(Stored entries)
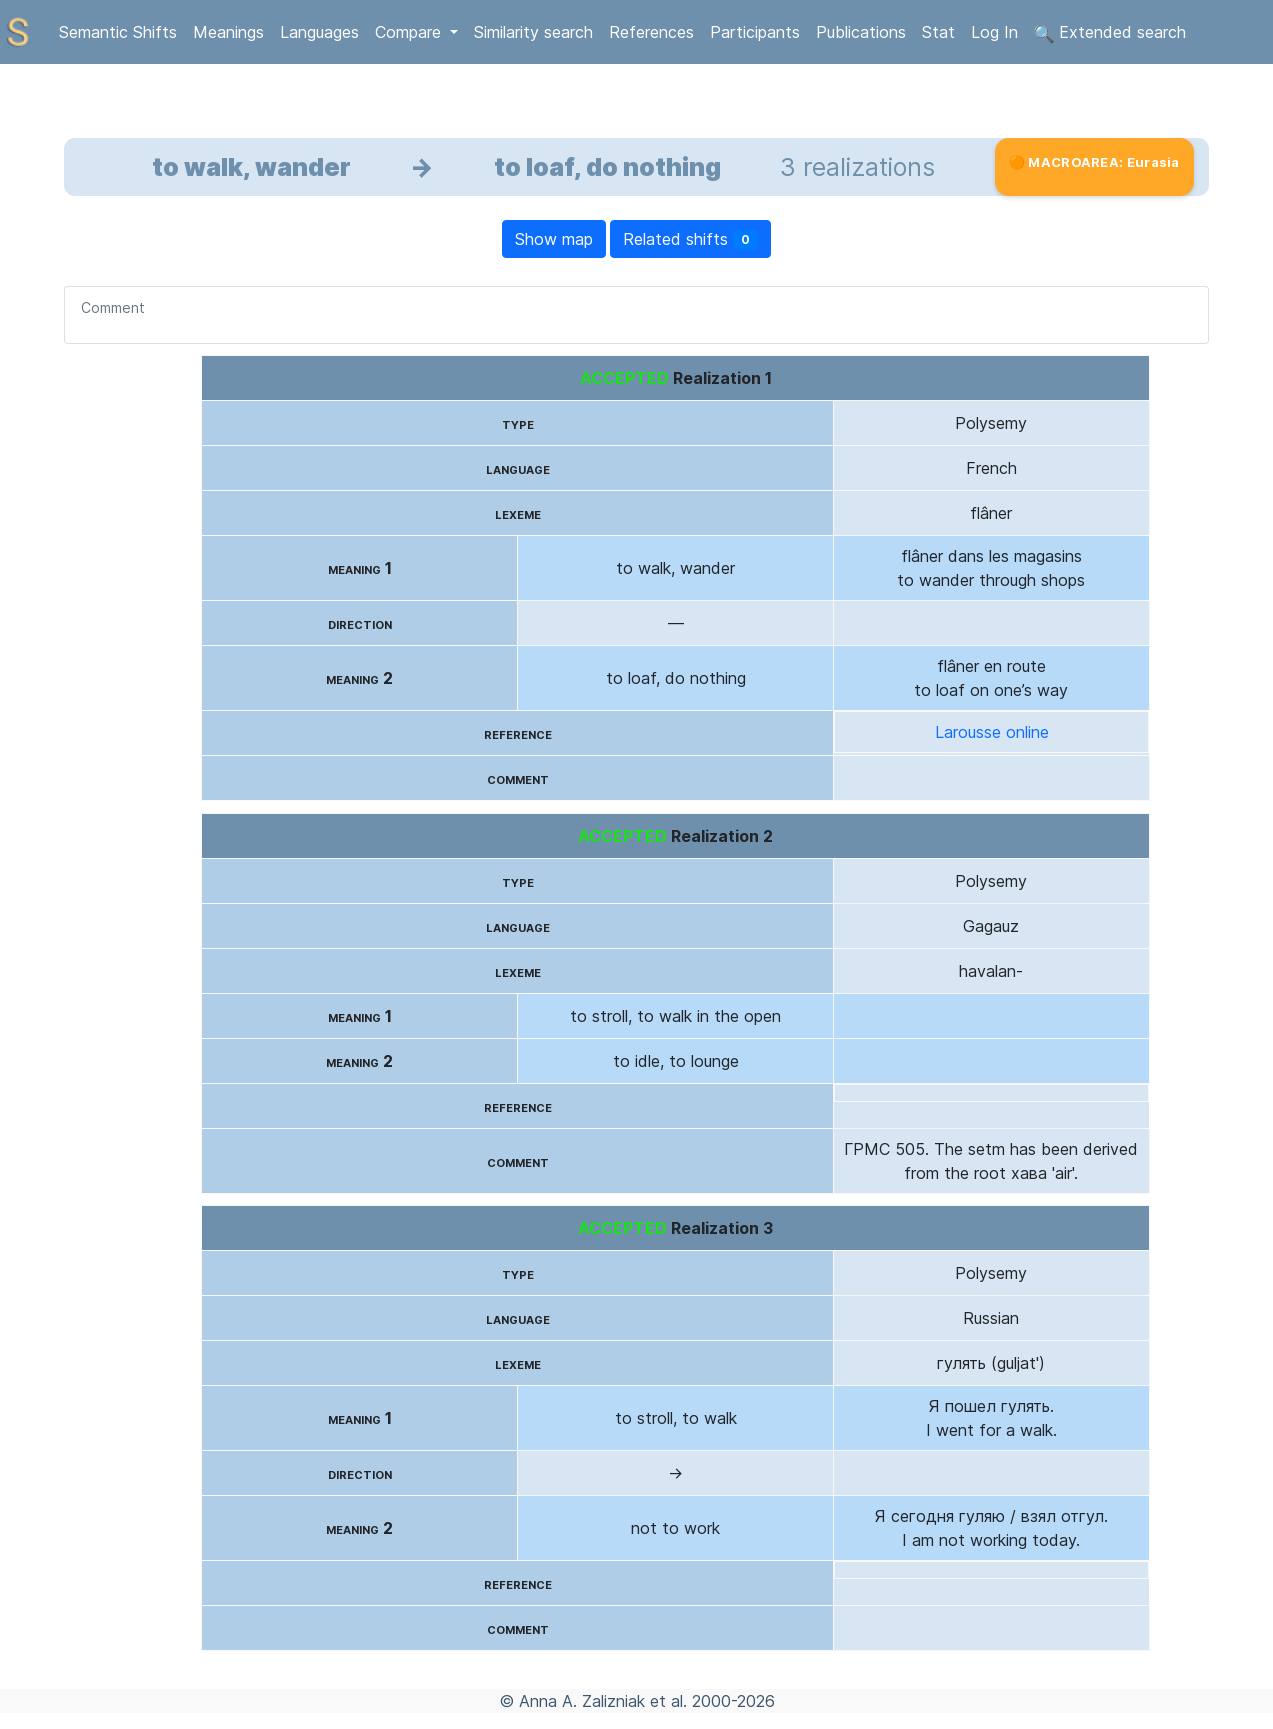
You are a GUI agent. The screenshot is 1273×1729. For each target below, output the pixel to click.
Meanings (228, 32)
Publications (861, 32)
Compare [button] (410, 32)
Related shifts (690, 239)
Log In (994, 32)
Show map (554, 239)
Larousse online (992, 732)
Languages (319, 32)
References (651, 32)
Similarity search (533, 32)
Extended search (1110, 33)
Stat (938, 32)
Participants (755, 32)
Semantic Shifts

> [Work to do]: Can you lay out the listing above as a Markdown table with the columns No. and Text, giving each line its own numbered row, skipping blank lines, and leaving the pictures out?

> [Answer to this task]:
| No. | Text |
|---|---|
| 1 | You are a GUI agent. The screenshot is 1273×1729. For each target below, output the pixel to click. |
| 2 | Meanings (228, 32) |
| 3 | Publications (861, 32) |
| 4 | Compare [button] (410, 32) |
| 5 | Related shifts (690, 239) |
| 6 | Log In (994, 32) |
| 7 | Show map (554, 239) |
| 8 | Larousse online (992, 732) |
| 9 | Languages (319, 32) |
| 10 | References (651, 32) |
| 11 | Similarity search (533, 32) |
| 12 | Extended search (1110, 33) |
| 13 | Stat (938, 32) |
| 14 | Participants (755, 32) |
| 15 | Semantic Shifts |